I’m looking to buy a new jacket for the winter. I live in the UK, so it is rare that we have very cold weather, however it does rain quite frequently. I have a jacket for general use, so this one would be more for professional use: going to meetings, train travel, that kind of thing. Can you make some recommendations?

This is the reality of shopping and discovery now. Whether you think the AI tools like Gemini, ChatGPT or similar will win the hearts and minds of people to always start their journey with them, this is the new paradigm search: even on your own website. The news and media are all over the agentic purchase protocols: ACP and UCP, where agents can take customers to a completed order. They are missing the first need of agentic success: content.

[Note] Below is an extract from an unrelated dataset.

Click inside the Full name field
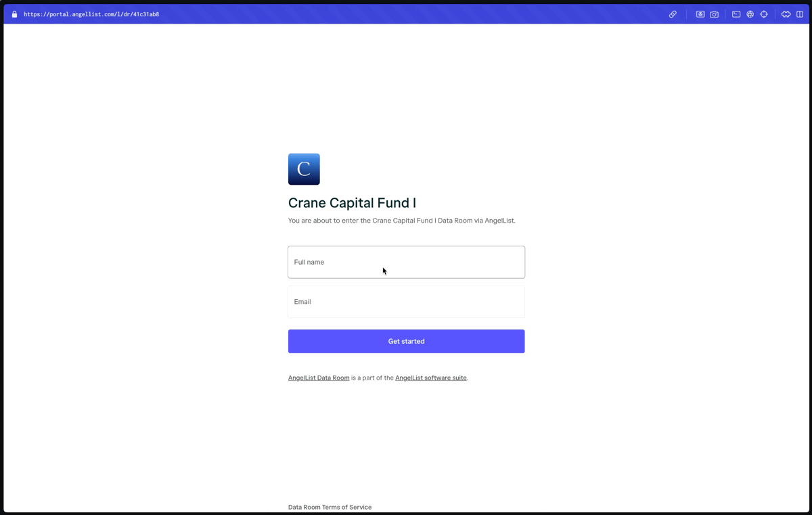This screenshot has height=515, width=812. click(x=406, y=262)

Let’s not forget my jacket query isn’t a one shot request, either. When (in this case ChatGPT) responds, there’s valuable advice and: “If you tell me (1) your budget range, (2) whether you run hot or cold, and (3) whether you’ll wear it over a suit/blazer most days, I’ll narrow this to 3 “buy-it-now” options in the right tier and style“. The conversation continues. Refines. Iterates.

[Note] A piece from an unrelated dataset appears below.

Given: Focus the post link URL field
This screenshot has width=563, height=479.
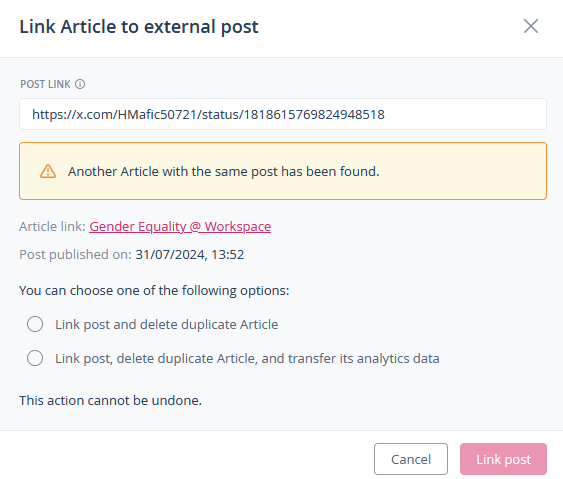Looking at the screenshot, I should coord(283,114).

Contrast this to even the best product detail pages or catalog information. Yes, we have the basics down: materials, sizes, colours. On some sites we have some great, crafted, technical features sections. Sometimes these sections explain why the feature is good (but even this is rare). To help AI answer product discovery journeys, we need a significant uplift, likely in the region of 3-5x written content.

Brands need to be so much more descriptive about the content of their products. This will ensure that when used by AI tools, or on their website, the tools can do a much better job of matching to the user’s intent and their brand showing up where it should.

Jackets are on my mind, and not only because it is -3 degrees celsius in Montreal, where I am right now. Brands like North Face, Patagonia, Carhartt, Barbour and more are all competing in this middle space I queried. Let’s see what they offer:

  • Many of them talk about being warm or having their own warmth ratings. Rarely will they identify a temperature range, not meeting AI where it can easily compare and contrast

  • Wind follows that pattern set in warmth: not specific about the kind of wind chill it is designed to withstand

  • Rarely is there a good Q&A section with customer submitted questions and answers (which can clarify product features / content)

  • There is a lot of use of proprietary labels for their technology that don’t mean anything to AI (or customers, a lot of the time)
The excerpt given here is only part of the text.